Brief 1: Translate this sentence from the STOCHFUZZ passage into Spanish: "We have addressed a number of practical challenges such as supporting exception handling in C++, reducing process set up cost, safeguarding non-crashing rewriting errors, and handling occluded rewriting."

::: Supplied text

The likelihood of a code byte being chosen for patching in a binary version is  $(1 - p_{fn}) \times p_{patch}$ . The likelihood of a code byte being patched and covered in an execution (and hence STOCHFUZZ detects it) is  $(1 - p_{fn}) \times p_{patch} \times p_{exe}$ .

The likelihood that the rewriting error escapes from STOCHFUZZ in M runs is hence the following.

$$(1 - (1 - p_{\texttt{fn}}) \times p_{\texttt{patch}} \times p_{\texttt{exe}})^M$$

With a practical setting of  $p_{fn} = 0.12$  (the average initial FN rate of STOCHFUZZ according to our experiment),  $p_{patch} = 0.99$ ,  $p_{exe} = 1e-5$  (a very conservative setting), M = 1,000,000, STOCHFUZZ has 0.01% chance missing the error. We want to point out that if  $p_{exe}$  is 0, meaning the code byte is never executed in any runs, STOCHFUZZ can never detect it. However, in such cases, the error has no effect on fuzzing and hence unimportant. Also note that if we consider coverage at basic block level, the bound can be lower.

## 4.5 Practical Challenges

We have addressed a number of practical challenges such as supporting exception handling in C++, reducing process set up cost, safeguarding non-crashing rewriting errors, and handling occluded rewriting.

::::::

Brief 2: Render the stretch of the records from the line that contains "Task: Click the gear" through the end of the records as a Markdown table with the columns Row and Line. Number each row, skip blank lines and leave out the pictures.

::: Material supplied

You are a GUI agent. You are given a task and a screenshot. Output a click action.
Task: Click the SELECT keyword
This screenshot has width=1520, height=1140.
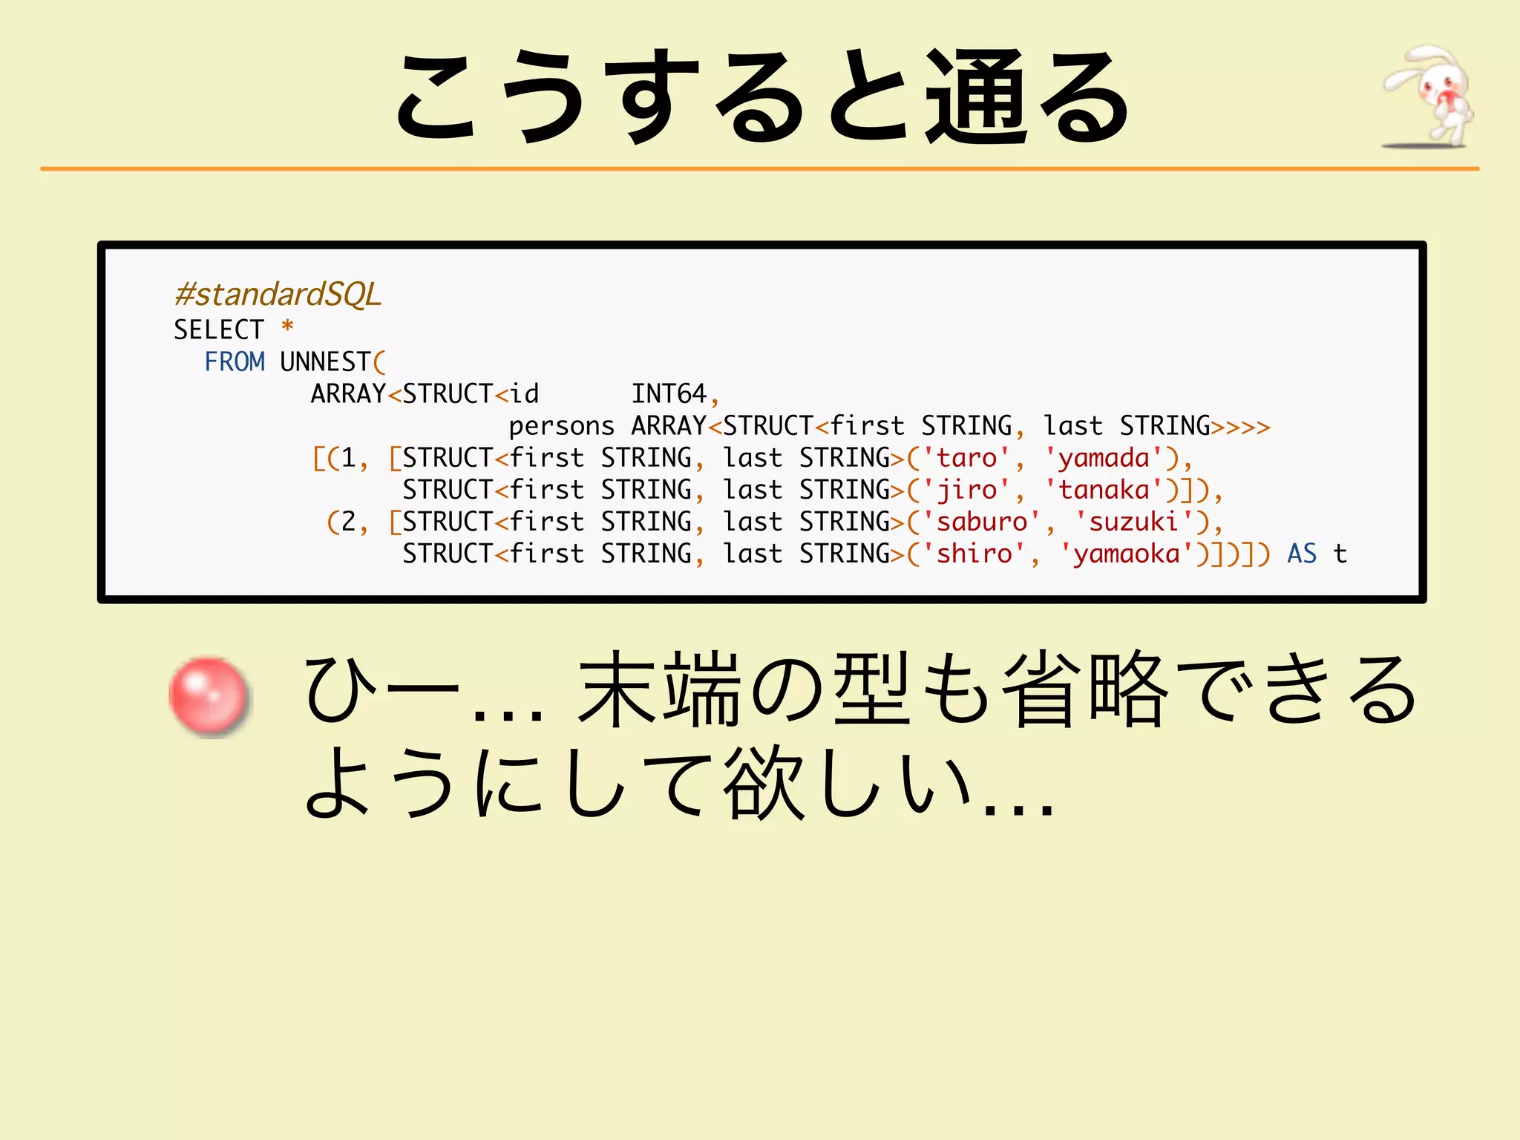pyautogui.click(x=218, y=330)
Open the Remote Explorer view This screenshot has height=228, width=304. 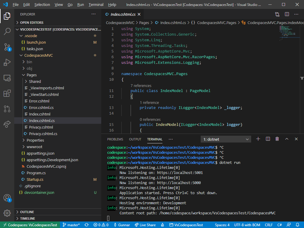[7, 78]
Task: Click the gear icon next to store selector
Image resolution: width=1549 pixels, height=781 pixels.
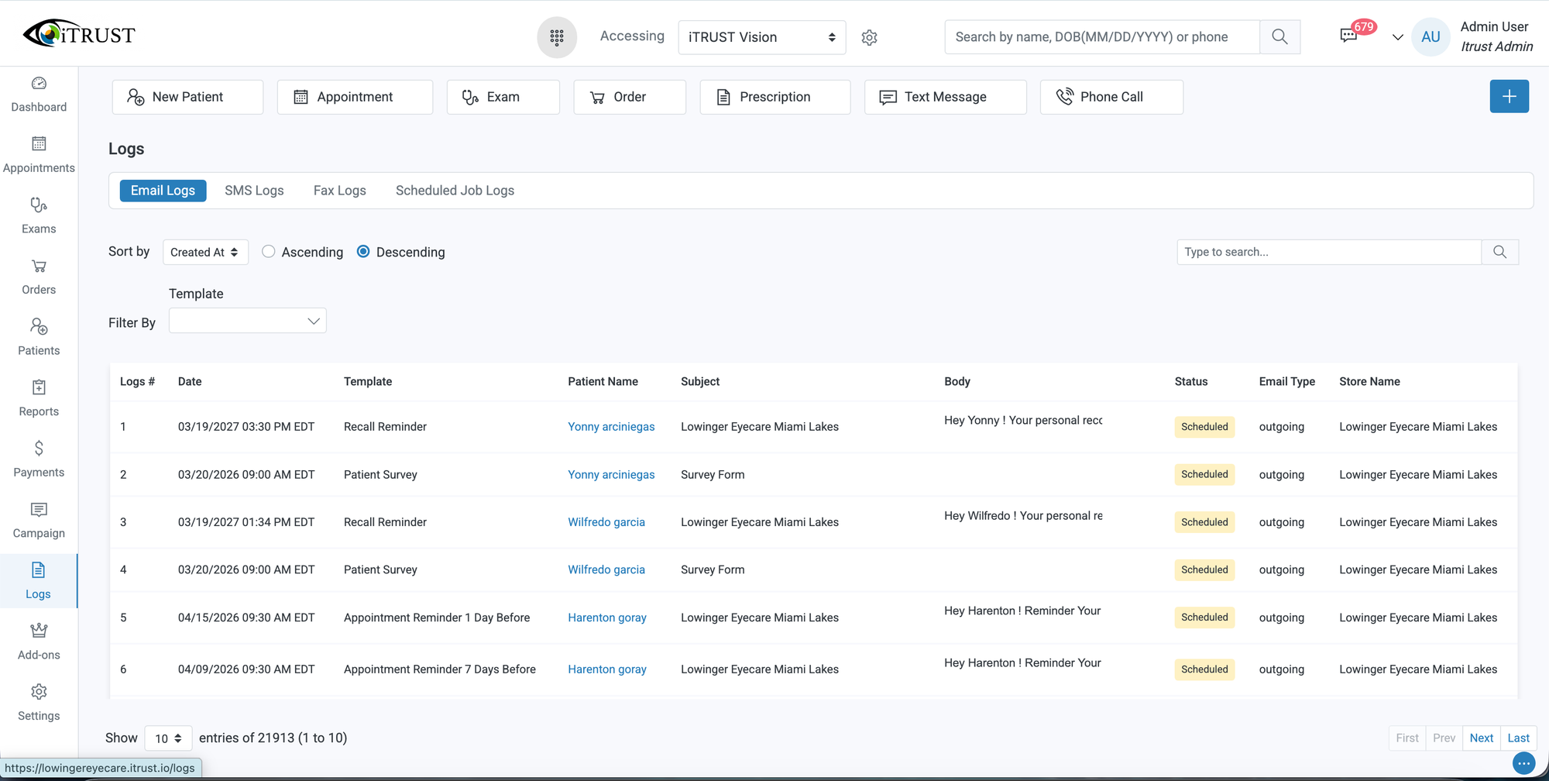Action: click(x=869, y=37)
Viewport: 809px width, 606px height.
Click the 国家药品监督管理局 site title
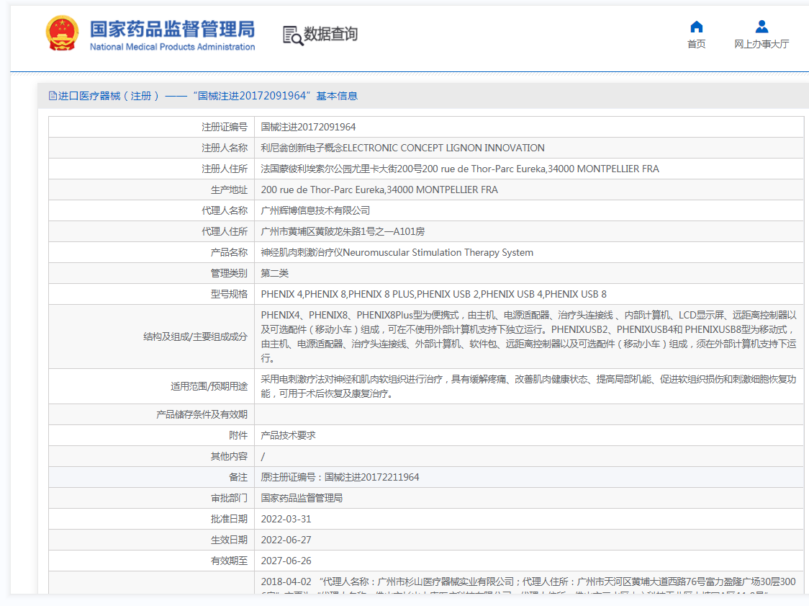click(172, 29)
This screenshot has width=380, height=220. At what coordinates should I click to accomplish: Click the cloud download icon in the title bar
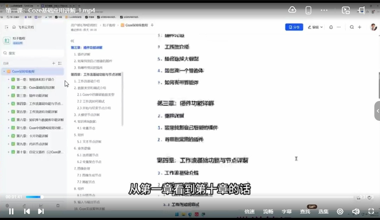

::::::

Full solution 1: Hemos abordado una serie de desafíos prácticos, como el soporte del manejo de excepciones en C++, la reducción del costo de configuración de procesos, la protección frente a errores de reescritura que no provocan fallos y el manejo de la reescritura ocluida.

Full solution 2:
| Row | Line |
|---|---|
| 1 | Task: Click the gear icon next to store selector |
| 2 | Image resolution: width=1549 pixels, height=781 pixels. |
| 3 | Action: click(x=869, y=37) |
| 4 | Viewport: 809px width, 606px height. |
| 5 | Click the 国家药品监督管理局 site title |
| 6 | click(172, 29) |
| 7 | This screenshot has width=380, height=220. At what coordinates should I click to accomplish: Click the cloud download icon in the title bar |